During last year’s operating budget discussion, in the midst of the BOE-Common Council workshop in the community room of Norwalk City Hall, Superintendent of Schools Steven Adamowski stated that the district did not have a multi-level remedial intervention program for students who were academically below grade level.
I was chairing the meeting and expressed my concern using a rather strange choice of words, based on my experience as a teacher in New York City: “But that’s impossible.” Next I noted that the absence of these critical remedial programs was essentially a guaranteed, and patently unfair (and in many states illegal) ticket to special education for a fair number of students.
Unfortunately, the Superintendent was forced to agree. The discussion then moved to other aspects of the 2016-17 BOE operating budget request.
That moment, for me, was a fiscal eye opener. Our district was in a bigger bind than I had thought, treading water at best. As that discussion continued, it became increasingly obvious that we needed to devise ways to create money-saving efficiencies and spend more on basic academic programs if we were to provide our students with a 21st century education. The water treading had to end.
And, of course, this unconscionable bind was, and still is, the direct result of the absurd state Educational Cost Sharing formula that shortchanges Norwalk to the tune of $20 to $25 million each year, and that, inexplicably, seems impervious to major change.
Last year, the priority of the BOE, in what would be the first major initiative to counter this ECS-imposed fiscal straight-jacket, was to work with the city to develop a three-year program to turn-around special education services.
The city had been warned by consultants, in a series of reports dating back a decade, that our special education programs needed to be revamped; that we were doing a severe disservice to special needs students, many of whom had to travel to other towns – at the expense of Norwalk taxpayers – to receive the services they were required to have under federal law.
This year, the BOE continued its effort to move beyond the ECS imposed water treading. Both its operating and capital budgets called for spending increases much larger than the city was used to funding. Put differently, these budgets were designed to provide students the kind of education they deserved and needed.
Fortunately, at the end of February, the city and the BOE were able to piece together a spending plan that came very close to funding the Board’s entire operating request, without placing an exorbitant burden on taxpayers. At this point in time, the projected property tax increase for the coming 2017-18 fiscal year is about 1.75%.

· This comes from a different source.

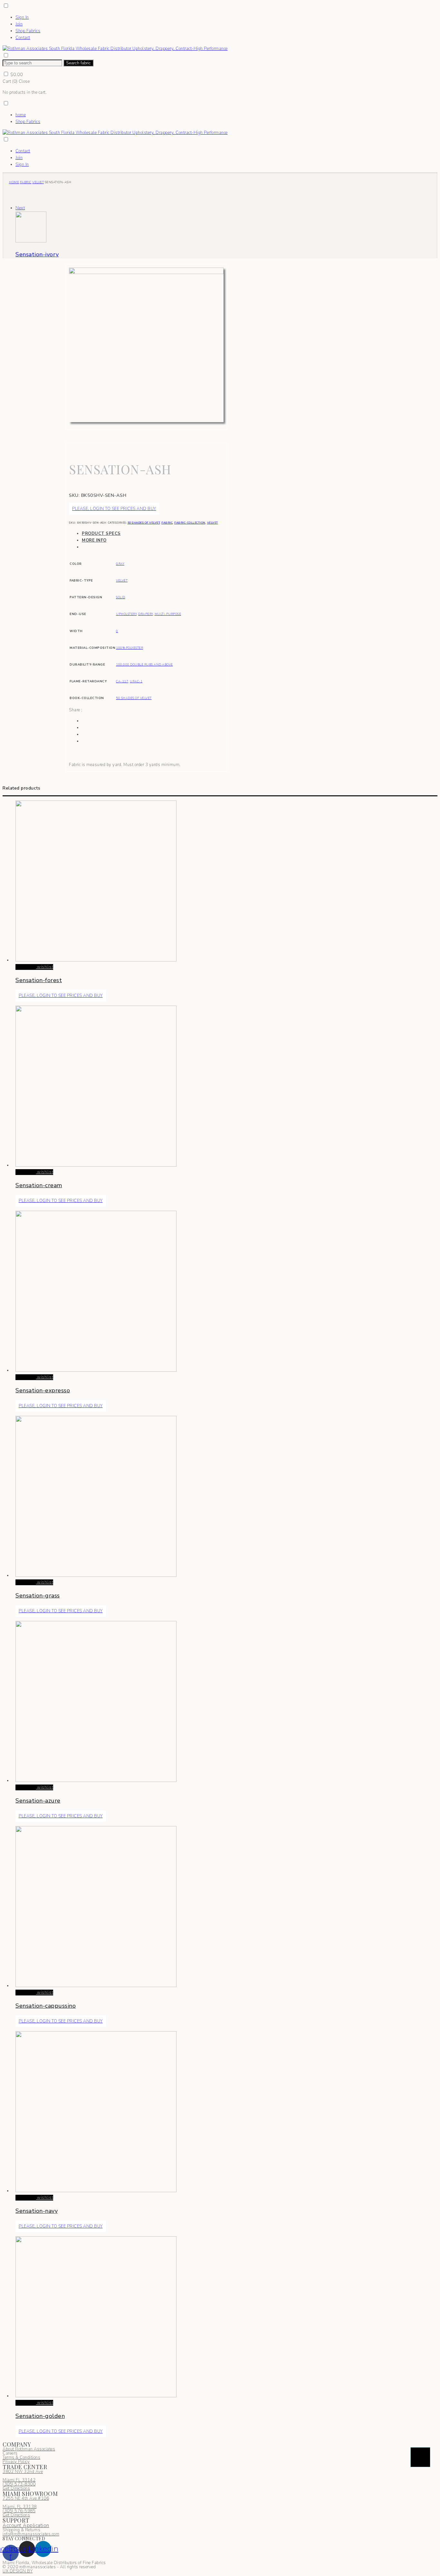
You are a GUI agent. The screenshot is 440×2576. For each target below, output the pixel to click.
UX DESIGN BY (18, 2571)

The BOE also developed a five-year capital request for the coming fiscal year that in some ways was unprecedented. It calls for the construction of two new schools, two renovated-as-new schools, and basic repairs in other schools across the district. The plan was almost two years in the making, and the Board was assisted by architects and demographers who analyzed both the condition of school buildings and demographic trends in the city.
What’s not always appreciated is that the ECS formula is used not only to determine the amount of state aid for operating expenses, but also to determine the state reimbursement rate for school construction projects. Put differently, the very same formula that has dearly short-changed Norwalk students when it comes to reading and math, has made it difficult for these students to learn in proper school environments.
The Mayor and the Common Council recognized that something had to give, that we could not continue to lease portable classrooms to deal with overcrowding, that we could not continue to band aid older buildings that had antiquated electrical systems. After extensive discussions on how to reduce the overall costs of the five-year plan, we approved all of its basic elements.
Norwalk has been placed in an impossible corner. We’ve been short-changed for years by the state. We’ve desperately tried to maintain a first rate school system, but over time we’ve discovered that treading water is not nearly enough. Something has to give in Hartford. If that lousy formula does not change radically, Norwalk’s budget cycles might become little more than exercises in futility, desperate efforts to tread water.